Selecting the hatch reveals a number of grips. The center grip allows you to move the entire hatch, and was present in releases previous to 2010. The Vertex and Edge grips are new in 2010 (and are also present in 2011). ACA users should be familiar with hovering the cursor over a grip to get a tooltip, possibly listing options, and that technique works here as well.
Hovering over a square grip at the perimeter of the hatch (Vertex) reveals that selecting that grip will allow you to initially move the Vertex to a new location, and pressing the CTRL key will cycle to the Remove option, allowing you to delete the Vertex.
Hovering over a rectangular Edge grip on a straight segment at the hatch perimeter shows that the intial action on selecting the grip will be to add a new Vertex, and that pressing the CTRL key will cycle to converting that Edge to an arc.
Hovering over the rectangular grip of an arc Edge of a hatch indicates that the initial action is to stretch the arc and that you can use the CTRL key to cycle to add a new Vertex and then to convert the arc to a line.ACA users that have used grip edits on AEC objects will have to remind themselves that the Edge grips can NOT be used to stretch a straight segement, as they can for AEC Polygons.
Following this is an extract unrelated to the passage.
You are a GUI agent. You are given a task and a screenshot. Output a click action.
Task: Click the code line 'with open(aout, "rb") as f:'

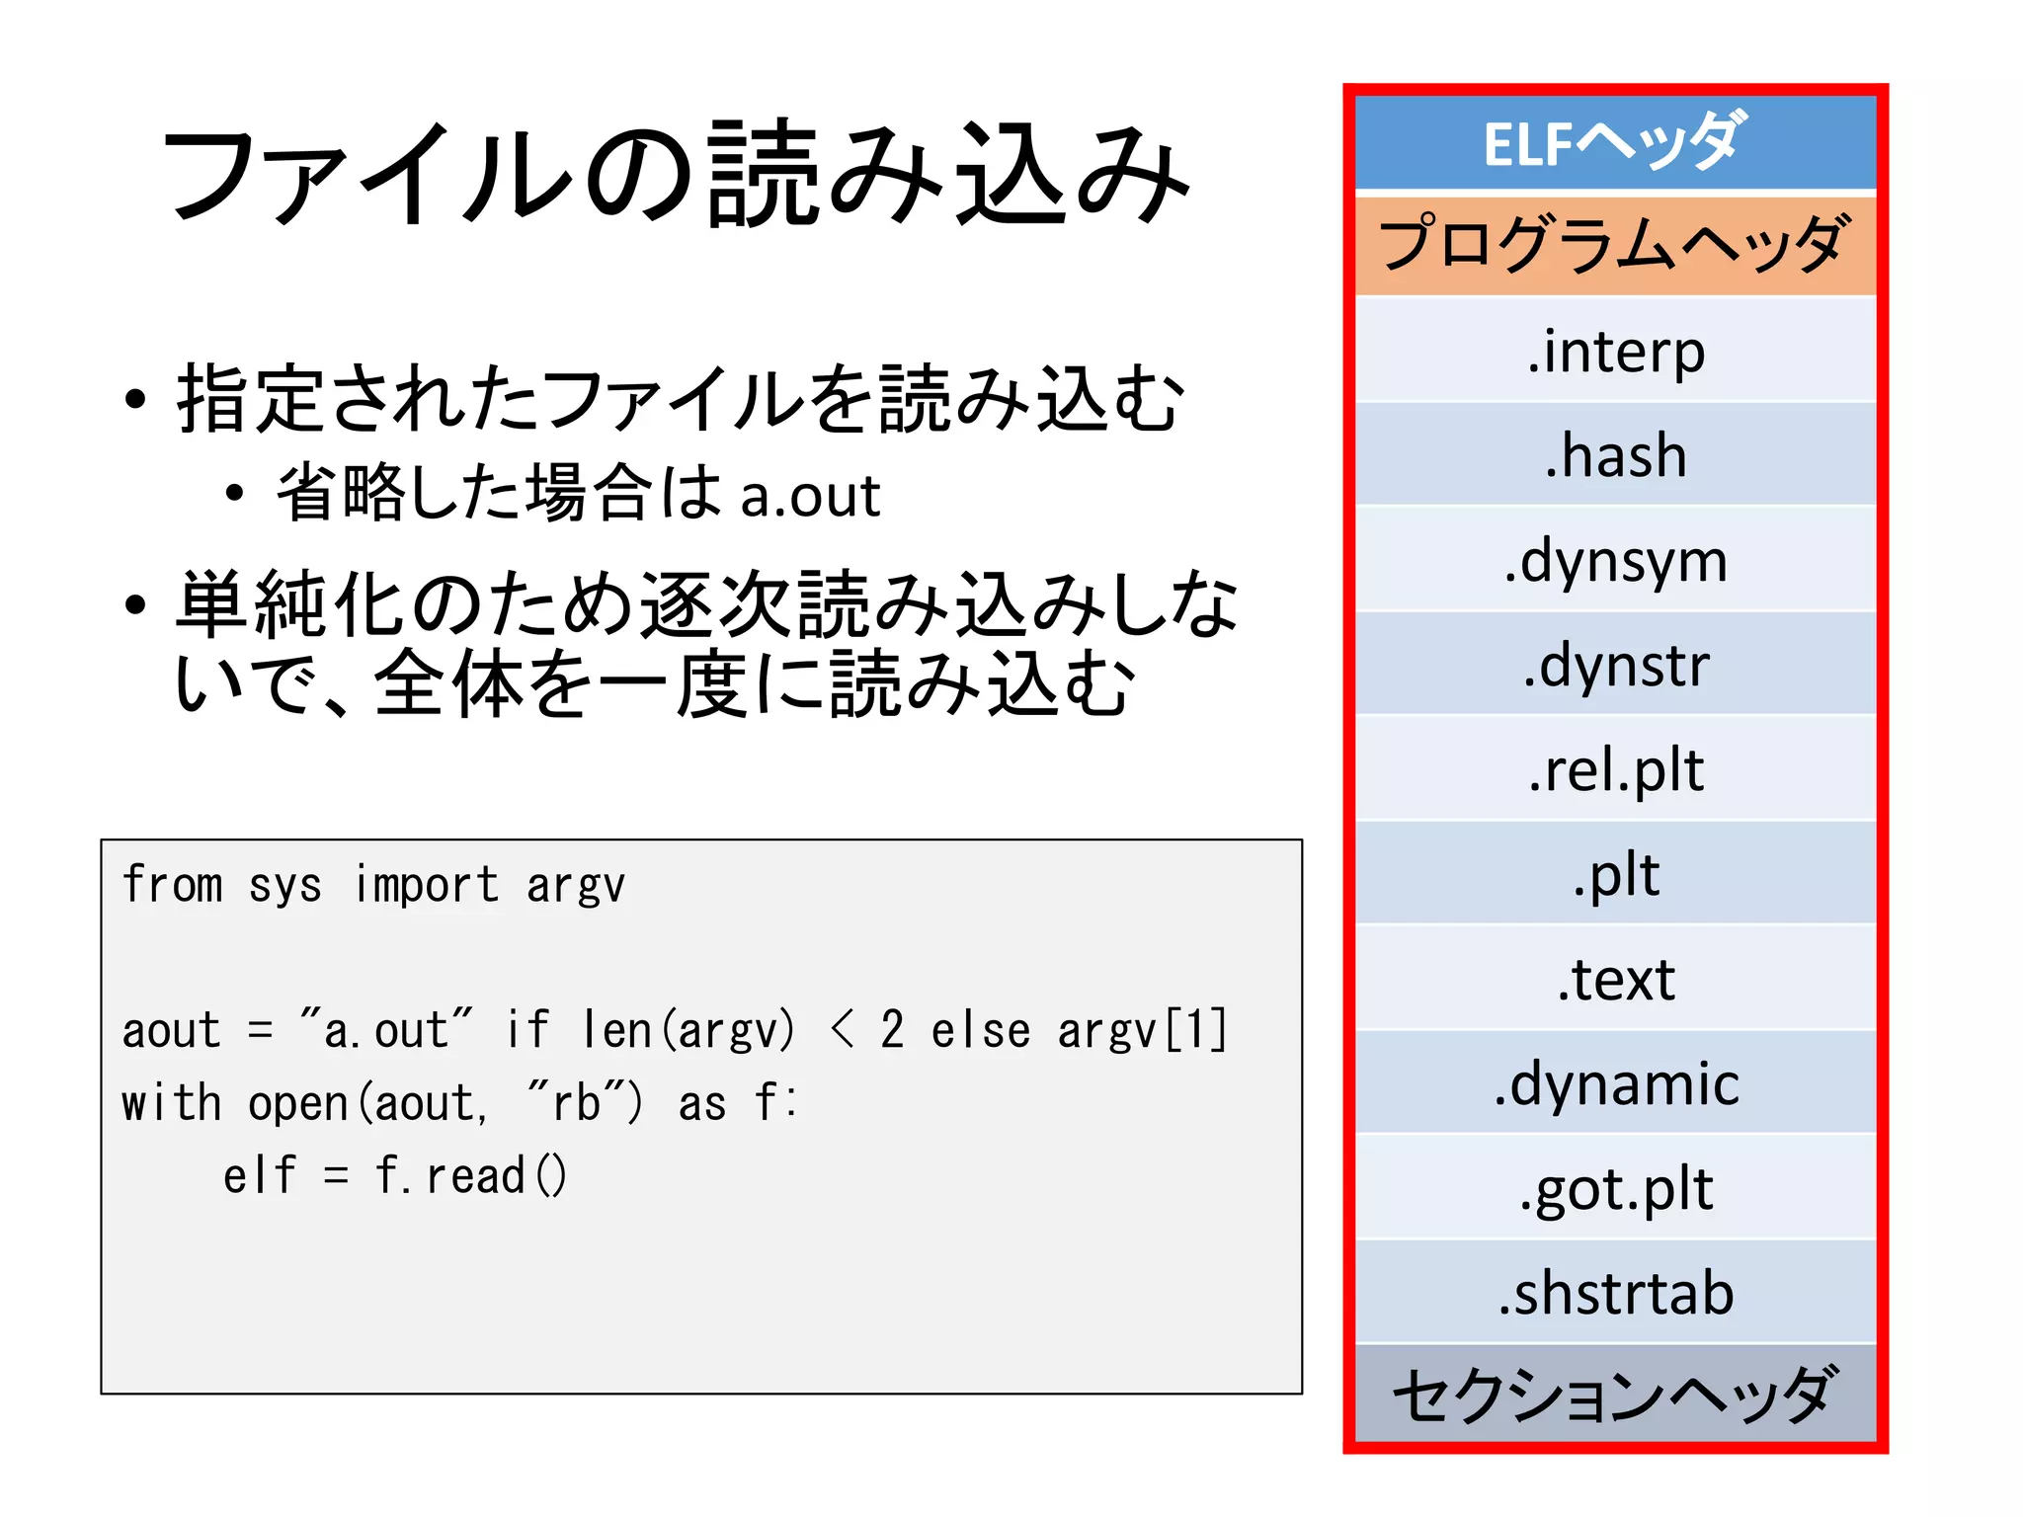(459, 1103)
To make the square hatch fill the drawn polyline with grip editing, use the Move option to relocate the four existing Vertices to Vertices on the polyline.
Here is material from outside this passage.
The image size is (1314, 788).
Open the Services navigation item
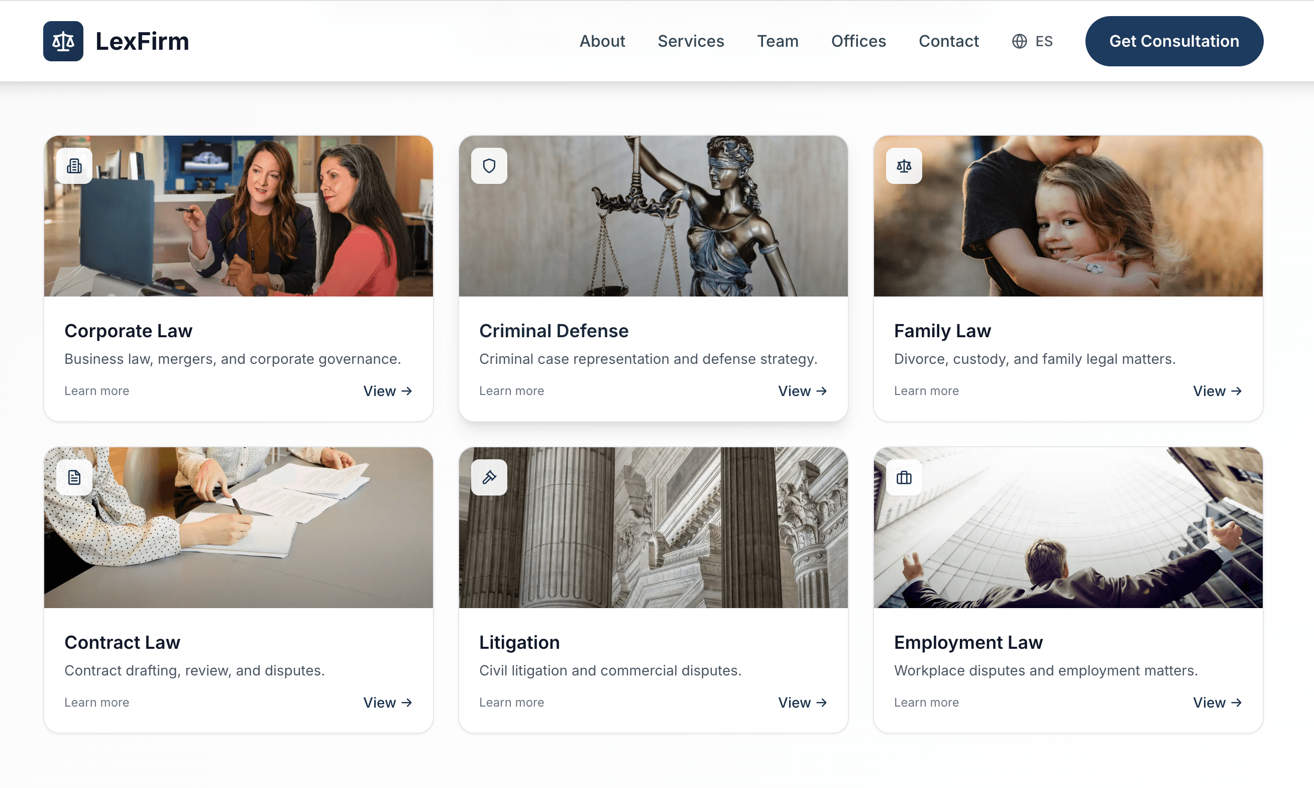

To fill in the remainder, select the Edge grip that is not on a segment of the polyline and use the Add Vertex mode to add a fifth...
...and sixth Vertex...
...filling the polyline.
You can, of course, accomplish this simple edit in one step, by selecting the original square hatch, right clicking, choosing Set Boundary from the context menu and then picking the polyline.
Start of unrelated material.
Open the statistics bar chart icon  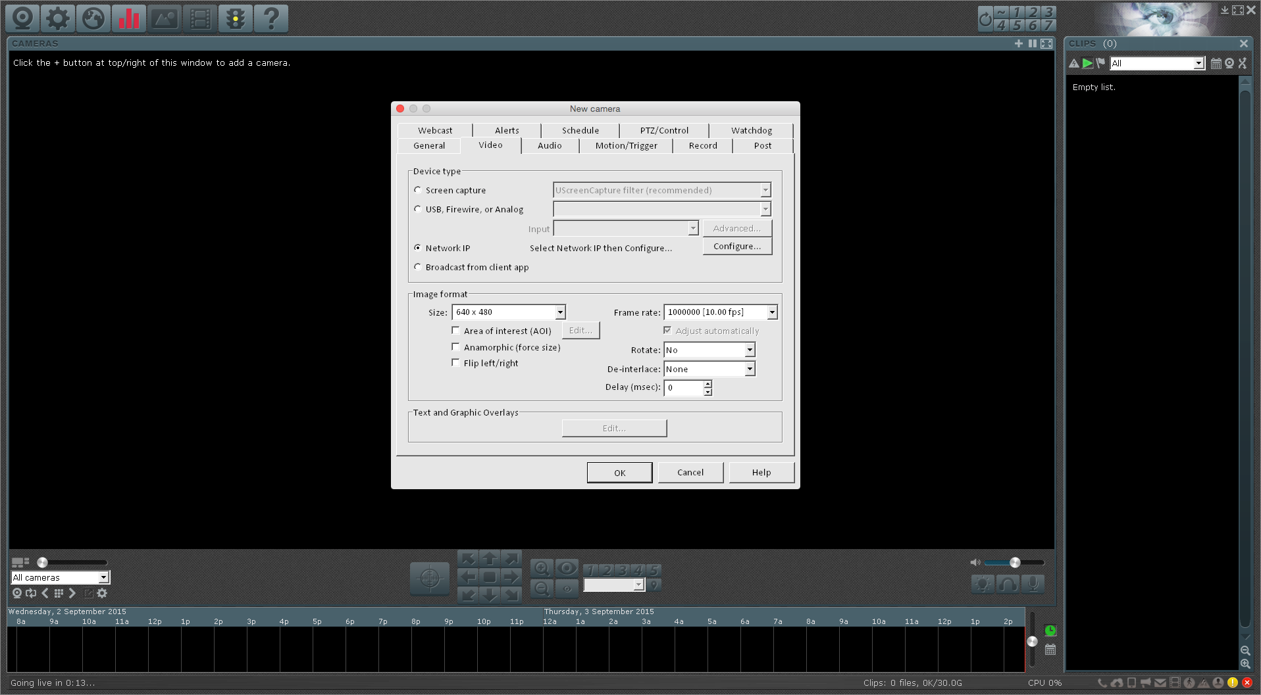click(128, 18)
But in a typical drawing, where you have a lot more linework and, perhaps, several adjoining hatches, and where the linework defining the hatch edges is not a single polyline, I have found grip editing of hatches to be a very useful feature, and one that has virtually eliminated the need to delete an existing hatch and then rehatch the area.
2 comments:
I have been having a problem with this feature. Every time I move a grip autocad is creating a modified copy of the hatch over the top of itself. So if I move a vertex of a hatch pattern and delete it it would still be there because it is creating two of them. It seems to leave the original and make a copy with the new changes to it. I was wondering if you had run into this problem?
Thanks,
Spencer
I have not experienced that problem. You could tell ACA to make a copy after making a grip hot by typing a "C" and then pressing ENTER or hitting the Space Bar, but I assume that you are not doing that.